Als een zorgaanbieder het vervoer grotendeels zelf regelt met inzet van vrijwilligers, is het vervoer over het algemeen goedkoper te realiseren en kan voor indeling in een lagere categorie worden gekozen. Als een cliënt vanwege zware gedragsproblematiek op een wijze vervoerd moet worden die veel hogere kosten meebrengt dan de categorie waarin deze cliënt valt, kan voor een indeling in een hogere categorie worden gekozen.

 

Voor het bepalen van de hoogte van de vervoerstarieven in alle sectoren is ervan uitgegaan dat de zorgaanbieders het vervoer op een efficiënte manier organiseren en de aanspraken zo doelmatig mogelijk invullen.

 

Artikel 6 Prestatiebeschrijvingen basisprestaties

 

Artikel 6, derde lid, Prestatiebeschrijvingen zzp en vpt inclusief niet-beïnvloedbare factoren (nbf)

 

Per 2020 worden zzp- en vpt-prestaties en beleidsregelwaarden opgenomen met een component voor niet-beïnvloedbare factoren (nbf).
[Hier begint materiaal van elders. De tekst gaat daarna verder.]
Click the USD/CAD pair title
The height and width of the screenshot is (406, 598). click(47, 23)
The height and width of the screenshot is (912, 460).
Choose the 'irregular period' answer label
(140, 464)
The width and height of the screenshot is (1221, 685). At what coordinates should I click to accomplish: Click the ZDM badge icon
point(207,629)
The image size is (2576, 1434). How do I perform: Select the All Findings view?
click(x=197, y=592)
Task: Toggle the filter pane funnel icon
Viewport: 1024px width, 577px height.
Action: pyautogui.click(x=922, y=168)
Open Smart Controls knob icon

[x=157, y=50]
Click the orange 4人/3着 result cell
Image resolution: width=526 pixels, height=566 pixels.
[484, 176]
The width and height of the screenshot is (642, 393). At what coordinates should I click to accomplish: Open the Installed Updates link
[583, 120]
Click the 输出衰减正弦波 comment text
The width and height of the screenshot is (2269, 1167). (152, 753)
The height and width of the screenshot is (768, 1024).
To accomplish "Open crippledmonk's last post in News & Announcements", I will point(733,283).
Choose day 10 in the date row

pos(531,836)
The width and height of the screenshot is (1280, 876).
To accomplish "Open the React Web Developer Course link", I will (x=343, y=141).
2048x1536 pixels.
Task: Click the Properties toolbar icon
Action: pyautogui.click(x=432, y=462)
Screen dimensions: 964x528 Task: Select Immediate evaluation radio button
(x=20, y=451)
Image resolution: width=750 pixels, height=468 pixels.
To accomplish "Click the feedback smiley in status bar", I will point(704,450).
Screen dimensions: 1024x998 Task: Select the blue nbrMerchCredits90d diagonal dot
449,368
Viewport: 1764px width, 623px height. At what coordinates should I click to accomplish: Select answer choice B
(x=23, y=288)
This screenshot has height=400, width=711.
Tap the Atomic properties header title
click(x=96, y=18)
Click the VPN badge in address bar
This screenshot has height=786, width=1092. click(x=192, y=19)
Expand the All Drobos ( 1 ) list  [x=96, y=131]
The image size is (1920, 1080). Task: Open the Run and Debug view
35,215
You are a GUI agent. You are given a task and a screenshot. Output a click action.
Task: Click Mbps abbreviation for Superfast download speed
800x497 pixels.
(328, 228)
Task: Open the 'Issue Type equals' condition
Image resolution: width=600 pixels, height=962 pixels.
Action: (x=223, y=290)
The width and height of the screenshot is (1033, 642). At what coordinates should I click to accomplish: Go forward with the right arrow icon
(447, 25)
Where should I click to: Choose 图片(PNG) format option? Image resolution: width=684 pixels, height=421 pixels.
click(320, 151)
Dit naar aanleiding van eenaanwijzing van de minister van VWS (zie voorbehoud).

 

Het doel van de component nbf is om zorgaanbieders te vergoeden voor de extra kosten die veroorzaakt worden door factoren die samenhangen met de omgeving waarin de zorg wordt verleend. Uit onderzoek is naar voren gekomen dat (groot)stedelijkheid en de sociaaleconomische status van een wijk samenhangen met extra kosten door bovengemiddeld voorspeld verzuim van personeel van de zorgaanbieder. Deze kostenverhogende factoren zijn niet door de zorgaanbieder te beïnvloeden, maar leiden bij een vergelijkbare kwaliteit van zorg wel tot hogere kosten. Een zorgaanbieder zal namelijk doorgaans rekening houden in haar bedrijfsvoering met dit bovengemiddeld voorspeld verzuim van personeel. Dit bijvoorbeeld door extra personele inzet en andere maatregelen om voorspeld bovengemiddeld ziekteverzuim te voorkomen, op te heffen, etc.

Daardoor is het in sommige regio’s moeilijker om goede zorg te leveren tegen hetzelfde tarief als in andere regio’s. De component nbf compenseert daarvoor.

 

De prestaties inclusief een component nbf zijn locatiegebonden. Alleen voor cliënten die verblijven op een postcode waarvoor de prestaties inclusief component nbf van toepassing zijn, kunnen deze prestaties en tarieven worden gedeclareerd.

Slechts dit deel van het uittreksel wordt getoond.